*Tasks to complete*.
1. In the Ryder Cup article, which leg did Sergeant First Class Josh Olson lose?
2. From the Ryder Cup article, reproduce the part that opens with the words containing "September 24, 2014" and closes with "inspirational sporting performances.", swapping "Iraq" for "Afghanistan".
3. Turn the paragraph of the Ryder Cup article beginning "Sergeant First Class Josh Olson" into a bulleted list that keeps its main facts.

September 24, 2014 / 1:05 PM / 4 years ago

Wounded soldiers' visit reminds us it's just a game, says Watson

GLENEAGLES Scotland (Reuters) - The U.S. team were widely criticized for aligning themselves with the military during the “War on the Shore” 1991 Ryder Cup but there was nothing jingoistic about current captain Tom Watson’s decision to bring two “Wounded Warriors” into his camp.

U.S. Ryder Cup captain Tom Watson holds the Ryder Cup as he poses ahead of the 2014 Ryder Cup at Gleneagles in Scotland September 23, 2014. REUTERS/Eddie Keogh

Sergeant First Class Josh Olson lost his right leg and Sergeant Noah Galloway lost his left arm above the elbow and left leg above the knee during service with the U.S. Army in Iraq but both have gone on to produce inspirational sporting performances.

So, while the Europeans were having some fun with former Manchester United manager Alex Ferguson on Tuesday evening, the visiting team had a “sobering” audience with the two injured guests.

*Source material*.
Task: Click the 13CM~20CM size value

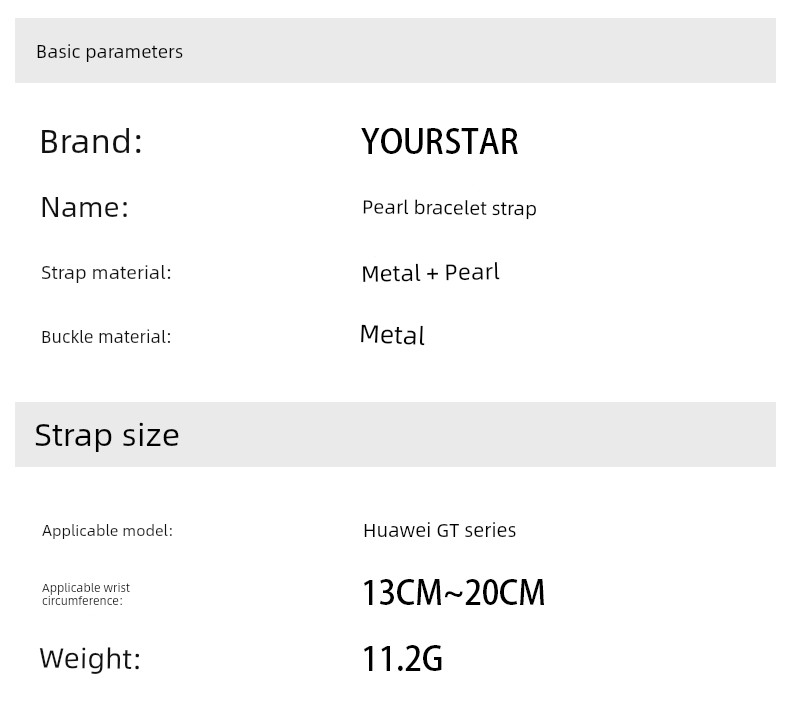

*Task results*.
1. His right leg.

2.
September 24, 2014 / 1:05 PM / 4 years ago

Wounded soldiers' visit reminds us it's just a game, says Watson

GLENEAGLES Scotland (Reuters) - The U.S. team were widely criticized for aligning themselves with the military during the “War on the Shore” 1991 Ryder Cup but there was nothing jingoistic about current captain Tom Watson’s decision to bring two “Wounded Warriors” into his camp.

U.S. Ryder Cup captain Tom Watson holds the Ryder Cup as he poses ahead of the 2014 Ryder Cup at Gleneagles in Scotland September 23, 2014. REUTERS/Eddie Keogh

Sergeant First Class Josh Olson lost his right leg and Sergeant Noah Galloway lost his left arm above the elbow and left leg above the knee during service with the U.S. Army in Afghanistan but both have gone on to produce inspirational sporting performances.

3.
- Sergeant First Class Josh Olson lost his right leg.
- Sergeant Noah Galloway lost his left arm above the elbow and his left leg above the knee.
- Both were injured during service with the U.S. Army in Iraq.
- Both have gone on to produce inspirational sporting performances.